For all their shortcomings, the European Union and the cause of European unity have set the continent on an infinitely more benign course than the one it was on in the first half of the 20th century. The union’s flaw is that it created a single monetary policy for nations with hugely divergent economies, and continental integration deprived those nations of fiscal autonomy once the Great Recession hit — a development codified by Merkel’s fiscal austerity pact.

The case for the pact, and for budget-cutting more generally, was that once governments began slashing their spending and deficits, markets would reward them by investing in their presumably more productive economies. But the reverse has happened. As Greece, Ireland, Portugal and Spain have cut their budgets, investors have grown less willing to buy their bonds. By plunging themselves deeper into recession, these nations have convinced investors not that they’re fiscally virtuous but that they won’t become economically viable for many more years.

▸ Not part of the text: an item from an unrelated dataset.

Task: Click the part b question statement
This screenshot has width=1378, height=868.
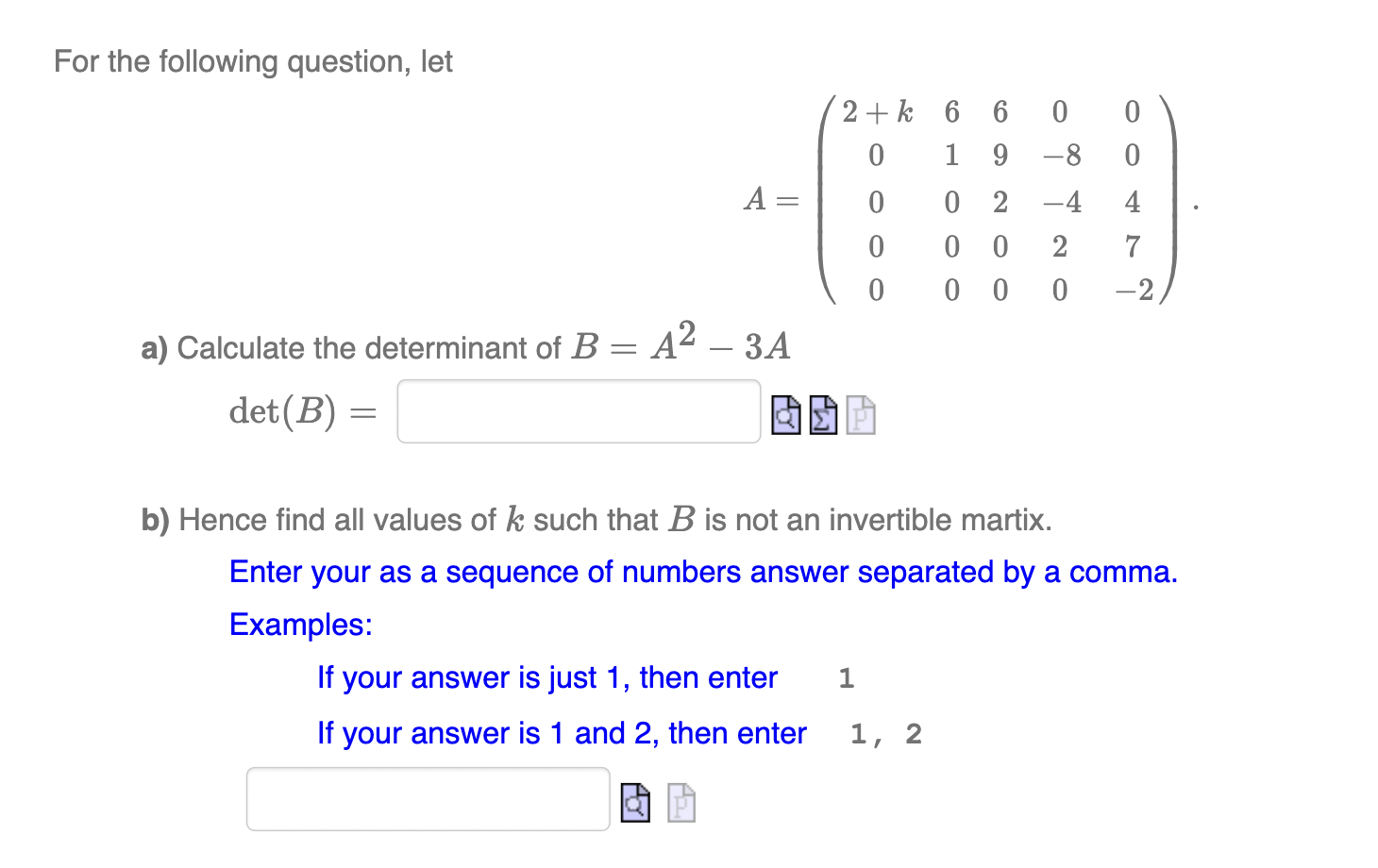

Now, Europeans are rebelling against austerity. In France, Socialist Francois Hollande looks likely to displace Nicolas Sarkozy in Sunday’s presidential election. There are a host of reasons for Sarkozy’s unpopularity, but chief among them is his avid embrace of Merkel’s austerity pact. Hollande, by contrast, calls for governmental action to spur growth.

Nor is the emphasis on growth over austerity limited to the left. Italy’s technocratic prime minister, Mario Monti, who was installed to put his nation’s fiscal house in order, now argues that growth must precede austerity. The millions who marched down Europe’s boulevards on May Day concur. A mass movement for Keynesian economics is sweeping Europe, though Merkel’s Germany still is determined to thwart it — at least, until its order books grow skimpy.

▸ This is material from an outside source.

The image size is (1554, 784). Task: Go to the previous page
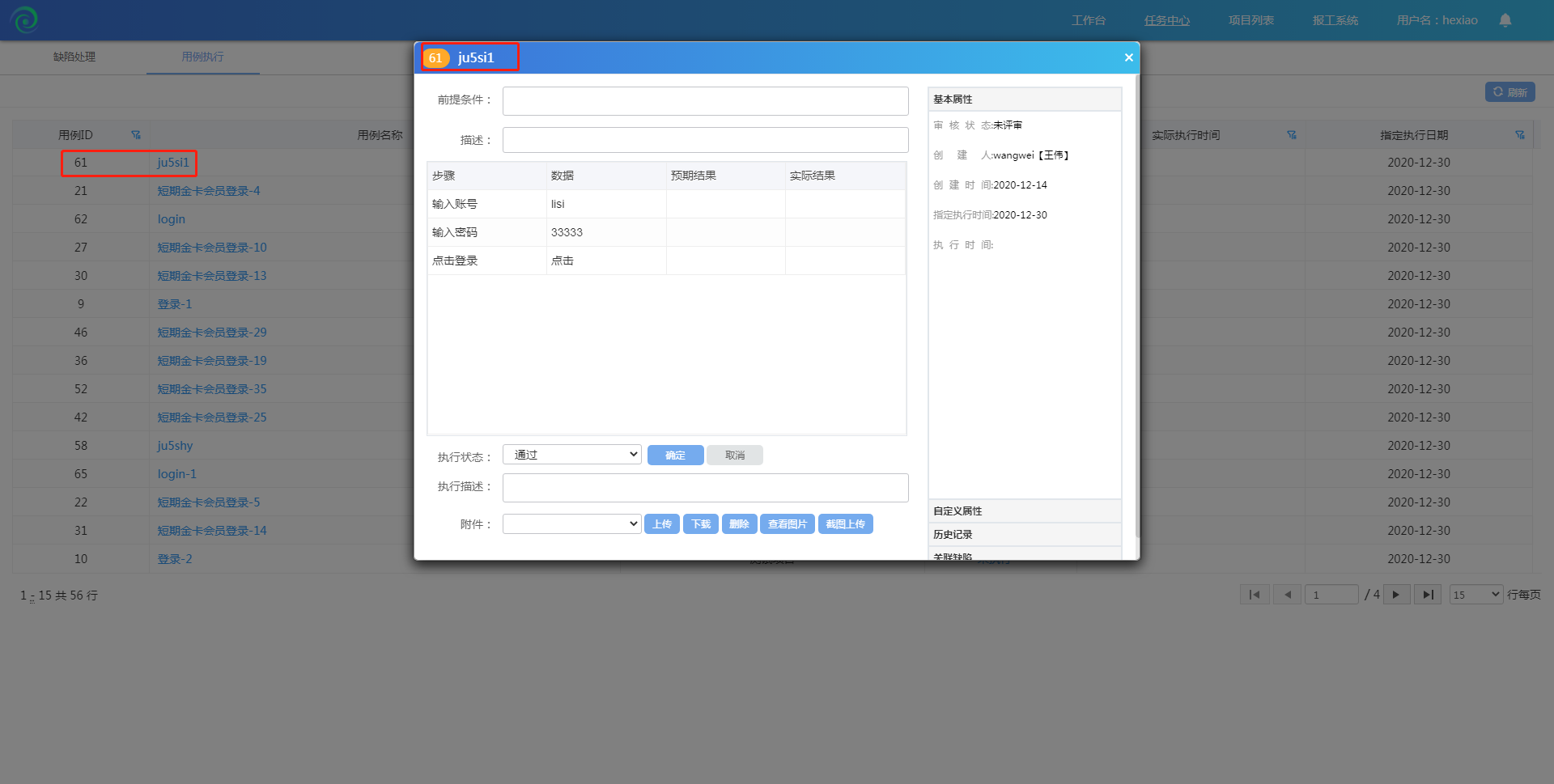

The United States has austerity demons of its own, of course. While the private sector has rebounded somewhat from the 2008-09 collapse, creating 4 million jobs since the turnaround began in 2010, state and local governments have shed 611,000 employees — including 196,000 teachers — since President Obama took office, The Post’s Zachary A. Goldfarb reported. The shrinking of government ranks high among the drags on the U.S. recovery. The 2009 stimulus provided funding to states and cities that enabled them to keep many workers on the job, but when that funding began running out in 2010, layoffs, particularly among teachers, redoubled.

The lesson of 2008 was that unregulated finance ends in disaster. The lesson of the years since is that austerity in a time of economic weakness not only perpetuates that disaster but makes it worse. The world, one might think, would have learned this lesson from the 1930s; Germany, at least, should have. Alas, it apparently has to be relearned, painfully, again and again.